__Task statement__:
Type the listing below out again exactly. No images.

Start of Given information

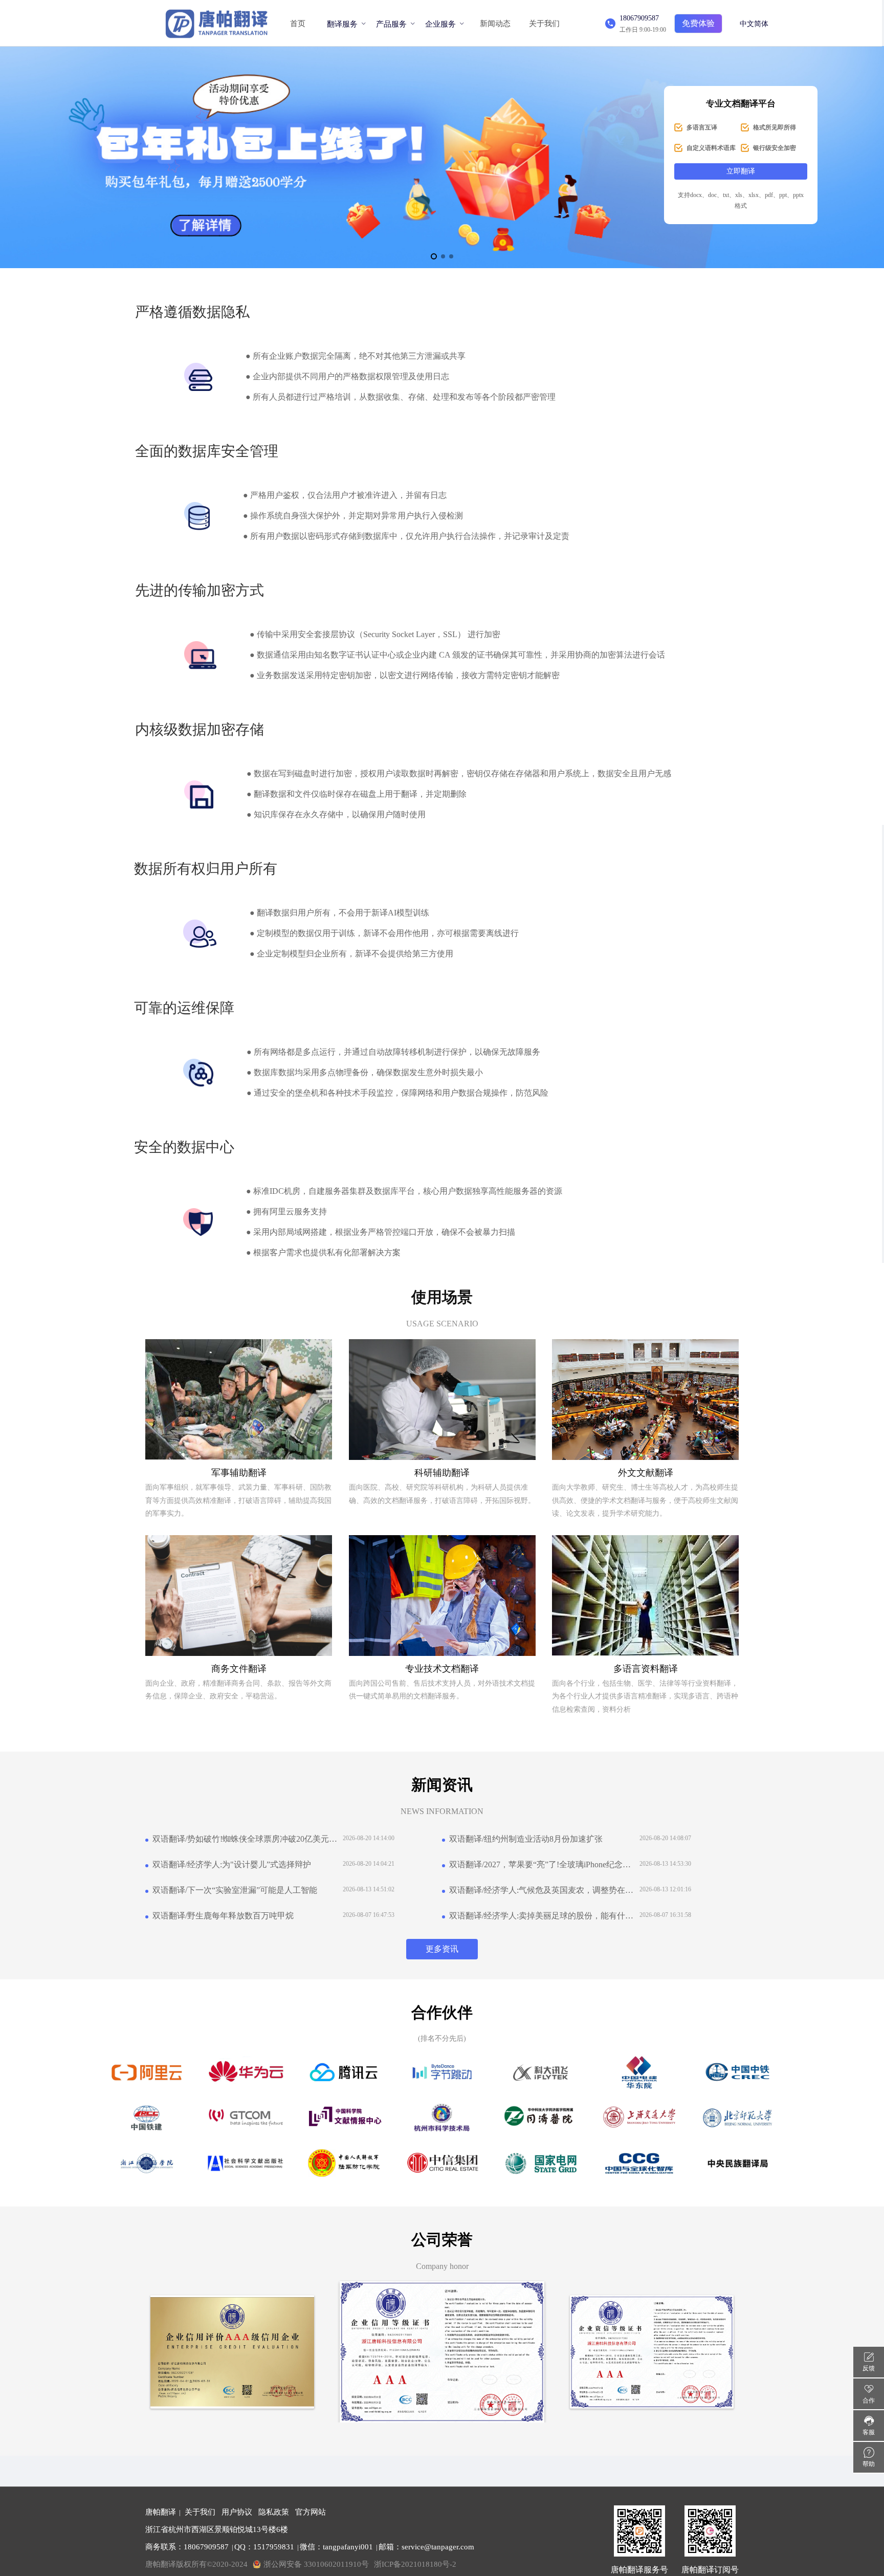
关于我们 (544, 23)
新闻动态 (495, 23)
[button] (434, 256)
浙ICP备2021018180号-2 (415, 2564)
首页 (297, 23)
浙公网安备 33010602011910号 (316, 2564)
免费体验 (698, 23)
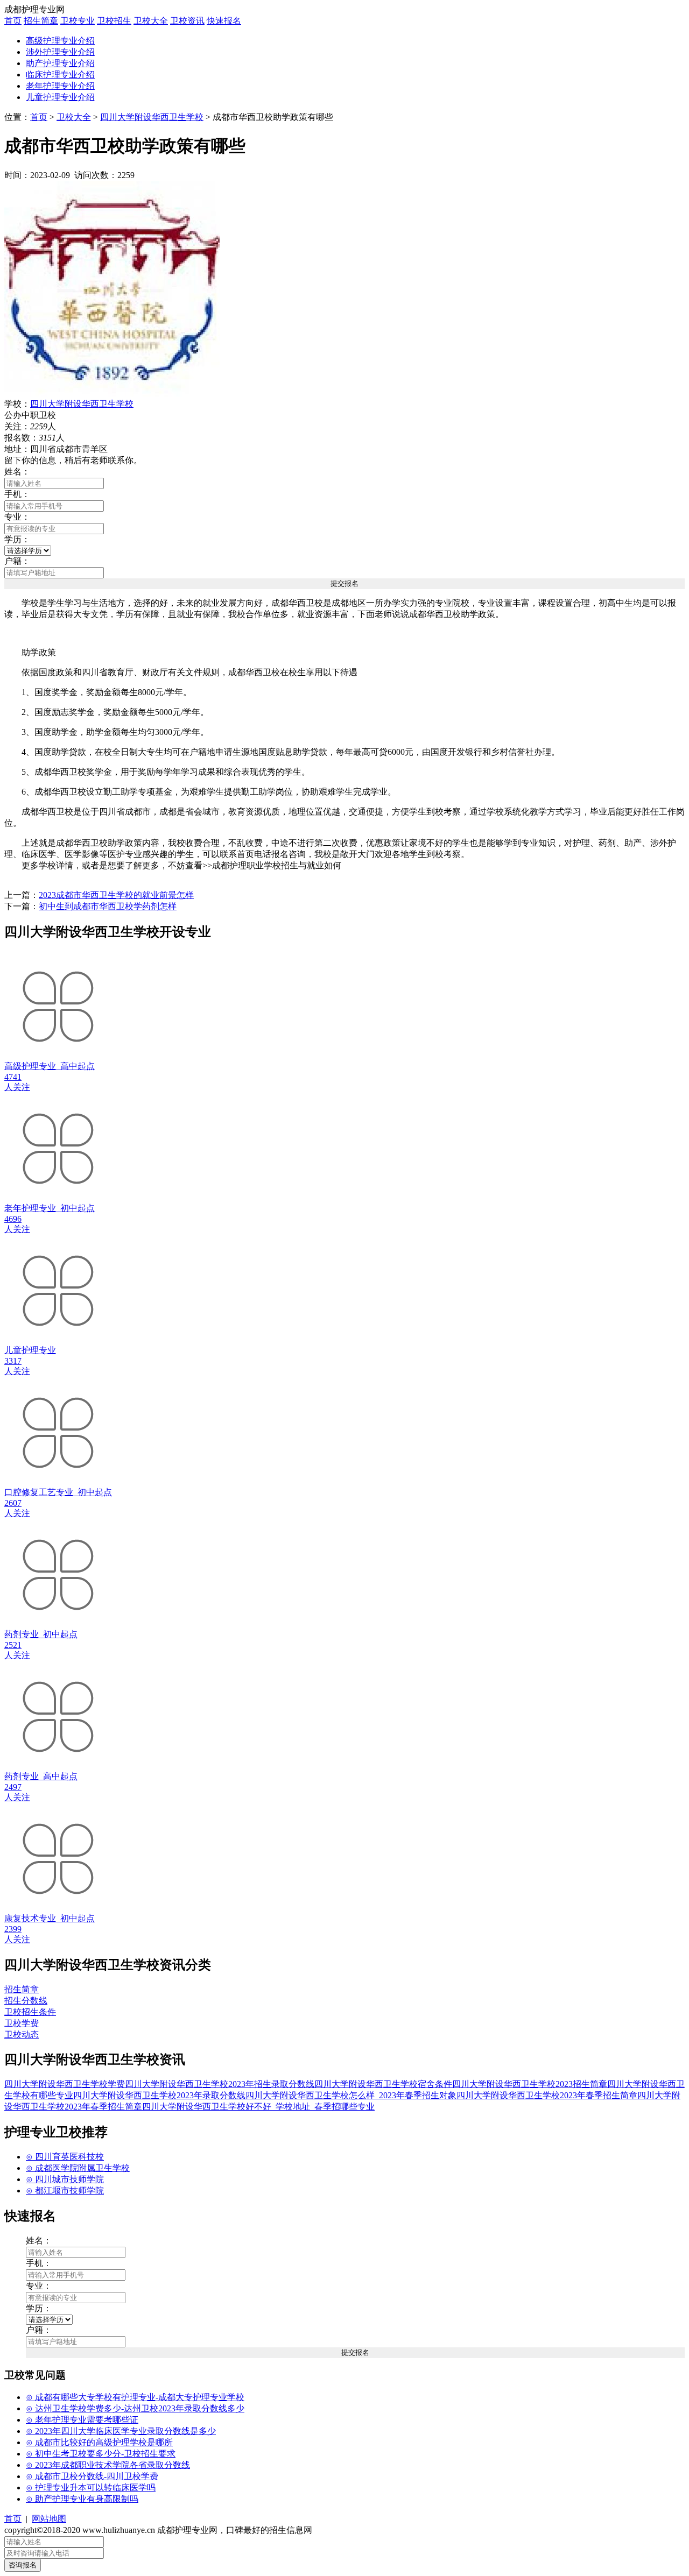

End of Given information

__Answer__:
关于我们 (544, 23)
新闻动态 (495, 23)
[button] (434, 256)
浙ICP备2021018180号-2 (415, 2564)
首页 (297, 23)
浙公网安备 33010602011910号 (316, 2564)
免费体验 (698, 23)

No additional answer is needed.